Trel SDK#

Trel SDK is available as part of the CLI tool as well as most execution profiles.

`treldev`#

Contain code with functionalities frequently needed by Trel jobs.

Classes:

`ClockBasedSensor`(config, credentials, *args, ...)	Inherit from here to have `get_new_datasetspecs` call `get_new_datasetspecs_with_cron_and_precision`
`Sensor`(config, credentials, logger, debug)	Inherit from this class to simplify sensor creation.
`StreamToLogger`(logger, level)	Fake file-like stream object that redirects writes to a logger instance.
`ValidatableURI`()	Parent class for URIs that can be validated

Functions:

`get_args`([default_args])	Fetches arguments relevant to the in multiple scenarios.
`instance_ts_str_to_ts_precision`(ts_str)	Convert an instance_ts_str to `instance_ts` and `instance_ts_precision`.

class treldev.ClockBasedSensor(config, credentials, *args, **kwargs)#

Inherit from here to have get_new_datasetspecs call get_new_datasetspecs_with_cron_and_precision

Methods:

`__init__`(config, credentials, args, *kwargs)	Sets `instance_ts_precision`.
`get_new_datasetspecs`(datasets, **kwargs)	Calls get_new_datasetspecs_with_cron_and_precision

__init__(config, credentials, *args, **kwargs)#: Sets instance_ts_precision. Sets backfill_newest_first with default True.

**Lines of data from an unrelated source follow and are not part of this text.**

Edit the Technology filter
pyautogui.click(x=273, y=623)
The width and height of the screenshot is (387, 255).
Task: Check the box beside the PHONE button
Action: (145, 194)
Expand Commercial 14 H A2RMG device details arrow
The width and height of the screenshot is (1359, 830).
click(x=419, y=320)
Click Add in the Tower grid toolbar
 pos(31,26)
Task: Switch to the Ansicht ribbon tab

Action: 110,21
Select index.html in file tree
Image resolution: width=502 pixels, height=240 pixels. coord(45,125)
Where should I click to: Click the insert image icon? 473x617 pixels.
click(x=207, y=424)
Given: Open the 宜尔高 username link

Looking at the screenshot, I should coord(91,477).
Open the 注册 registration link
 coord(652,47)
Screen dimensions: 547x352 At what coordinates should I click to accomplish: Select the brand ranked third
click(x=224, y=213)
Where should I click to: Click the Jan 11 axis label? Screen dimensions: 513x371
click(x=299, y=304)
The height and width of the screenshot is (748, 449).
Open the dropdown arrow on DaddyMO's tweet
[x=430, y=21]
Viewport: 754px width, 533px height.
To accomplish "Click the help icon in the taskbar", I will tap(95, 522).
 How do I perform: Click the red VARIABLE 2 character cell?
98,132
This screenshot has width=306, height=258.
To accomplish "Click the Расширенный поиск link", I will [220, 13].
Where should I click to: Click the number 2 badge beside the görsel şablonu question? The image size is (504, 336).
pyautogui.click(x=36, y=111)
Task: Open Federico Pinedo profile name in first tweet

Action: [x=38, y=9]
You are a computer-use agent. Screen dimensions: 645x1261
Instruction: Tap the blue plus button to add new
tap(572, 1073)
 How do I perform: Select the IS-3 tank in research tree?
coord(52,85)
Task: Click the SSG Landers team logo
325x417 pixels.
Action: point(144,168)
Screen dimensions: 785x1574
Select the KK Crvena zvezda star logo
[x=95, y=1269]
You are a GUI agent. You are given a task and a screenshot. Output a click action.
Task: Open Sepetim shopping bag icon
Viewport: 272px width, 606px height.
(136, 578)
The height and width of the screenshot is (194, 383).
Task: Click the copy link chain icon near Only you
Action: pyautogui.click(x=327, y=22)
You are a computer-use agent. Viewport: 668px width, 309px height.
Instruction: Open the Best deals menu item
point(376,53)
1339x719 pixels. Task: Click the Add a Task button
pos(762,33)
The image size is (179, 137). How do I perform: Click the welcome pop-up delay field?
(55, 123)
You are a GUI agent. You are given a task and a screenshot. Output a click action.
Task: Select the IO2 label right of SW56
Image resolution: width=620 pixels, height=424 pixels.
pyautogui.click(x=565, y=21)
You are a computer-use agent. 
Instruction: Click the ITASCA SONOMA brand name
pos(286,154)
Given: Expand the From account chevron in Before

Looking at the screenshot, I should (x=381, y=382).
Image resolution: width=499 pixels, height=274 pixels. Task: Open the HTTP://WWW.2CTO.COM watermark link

get_new_datasetspecs(datasets, **kwargs)#: Calls get_new_datasetspecs_with_cron_and_precision

class treldev.Sensor(config, credentials, logger, debug)#

Inherit from this class to simplify sensor creation. You need to implement the following functions:

__init__ (Optional)
get_search_criteria (Optional)
get_new_datasetspecs
save_data_to_path

Methods:

`__init__`(config, credentials, logger, debug)	When inheriting, call super __init__ with the same parameters.
`get_dataset_classes`(load_info)	Get all the datasets class that can be loaded for this load_info
`get_new_datasetspecs`(datasets, **kwargs)	Given a list of relevant datasets, this returns the datasets specs that need to be added.
`get_new_datasetspecs_with_cron_and_precision`(...)	This function provides the get_new_datasetspecs you need if the data availability is determined only by the clock.
`get_search_criteria`()	Generates a search criteria from the sensor configuration for finding datasets that already exist in the catalog.
`init_and_run`([class_obj])	Initializes the sensor and runs it.
`save_data_to_path`(load_info, uri[, dataset])	Here, you load the data specified by `load_info` into `uri`.

__init__(config, credentials, logger, debug)#

When inheriting, call super __init__ with the same parameters.

Set any sensor-specific configurations here. If not, you will have to use them as self.config['...'].

get_dataset_classes(load_info)#: Get all the datasets class that can be loaded for this load_info

get_new_datasetspecs(datasets, **kwargs)#

Given a list of relevant datasets, this returns the datasets specs that need to be added.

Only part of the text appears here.